DOCUMENT EXTRACT:
It’s no big deal to have a flight delayed.  Sure, it’s annoying, but it happens.  For this particular trip, though, we were flying in and out of an airport on the opposite side of London from where we live.  Once we landed, we’d have to take a train from the airport into London, transfer to the Underground to get to Kings Cross station, and take another train out to the station near our house where our car was parked.  In total, it took us about 2.5 hours to get from our car to the airport on the way out to Germany.  That’s a long time to travel tacked on to the time you’re already spending in the airport. 

We bought the tickets from the further airport because the prices were so good — half the cost of flying from the airport closer to our house.  And though we’d never flown out of this further airport, we knew people who did use it and it seemed like no big deal.  Unfortunately, we didn’t take into consideration the toll it would take to travel for so long with luggage and the four kids, transferring trains, waiting on platforms, hoping to find seats, managing bathroom trips, etc.  It was fine, but it meant we basically left home at noon to just make it on time for a 5:40PM flight out on the way to Germany.

INFORMATION PROVIDED:
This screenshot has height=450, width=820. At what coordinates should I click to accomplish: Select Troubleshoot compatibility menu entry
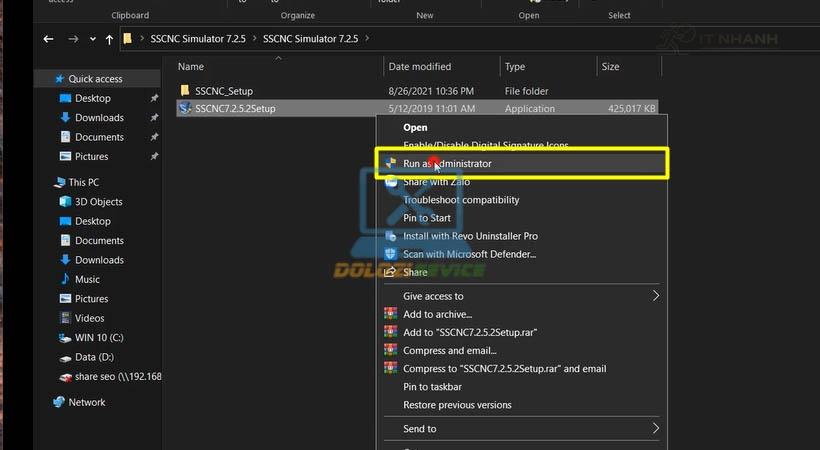tap(461, 200)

WHAT YOU WILL DO:
Repeat word for word the part of the travel account between "It’s no big" and "in the airport.", inclusive.

EXERCISE OUTPUT:
It’s no big deal to have a flight delayed.  Sure, it’s annoying, but it happens.  For this particular trip, though, we were flying in and out of an airport on the opposite side of London from where we live.  Once we landed, we’d have to take a train from the airport into London, transfer to the Underground to get to Kings Cross station, and take another train out to the station near our house where our car was parked.  In total, it took us about 2.5 hours to get from our car to the airport on the way out to Germany.  That’s a long time to travel tacked on to the time you’re already spending in the airport.